▸ Exercise
Repeat the entries below exactly. Drop the pictures.

───── Data for this task ─────

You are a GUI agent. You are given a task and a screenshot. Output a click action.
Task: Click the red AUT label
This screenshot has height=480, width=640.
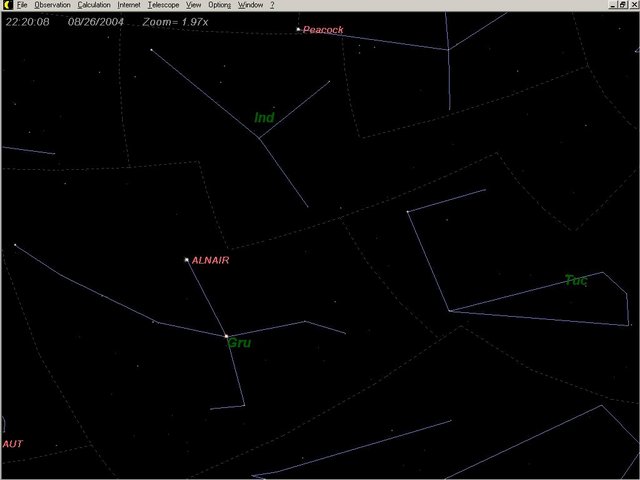tap(12, 443)
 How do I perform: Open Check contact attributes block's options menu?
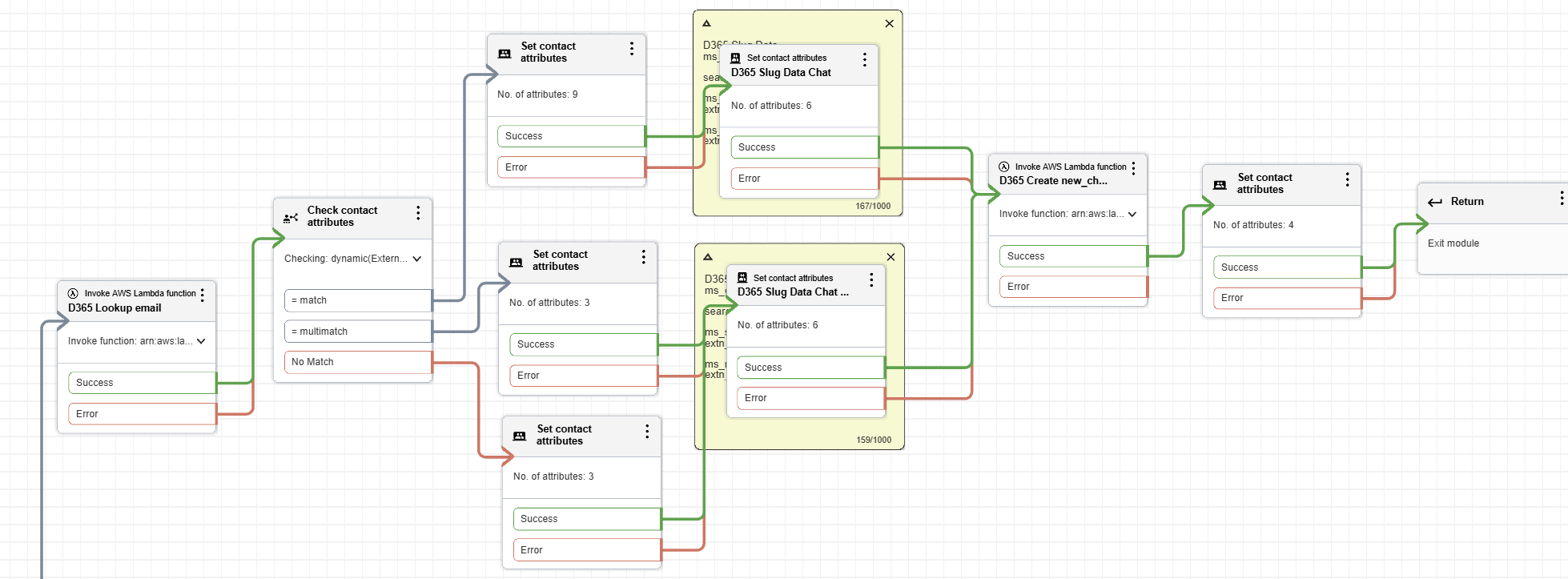(418, 213)
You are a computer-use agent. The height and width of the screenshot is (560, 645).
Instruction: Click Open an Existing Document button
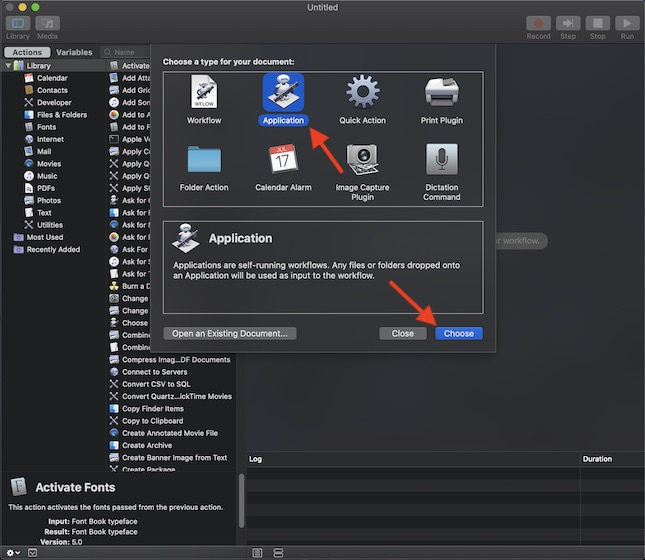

─────

▸ Response to the task
You are a GUI agent. You are given a task and a screenshot. Output a click action.
Task: Click the red AUT label
This screenshot has height=480, width=640.
tap(12, 443)
 How do I perform: Open Check contact attributes block's options menu?
(418, 213)
You are a computer-use agent. The height and width of the screenshot is (560, 645).
Instruction: Click Open an Existing Document button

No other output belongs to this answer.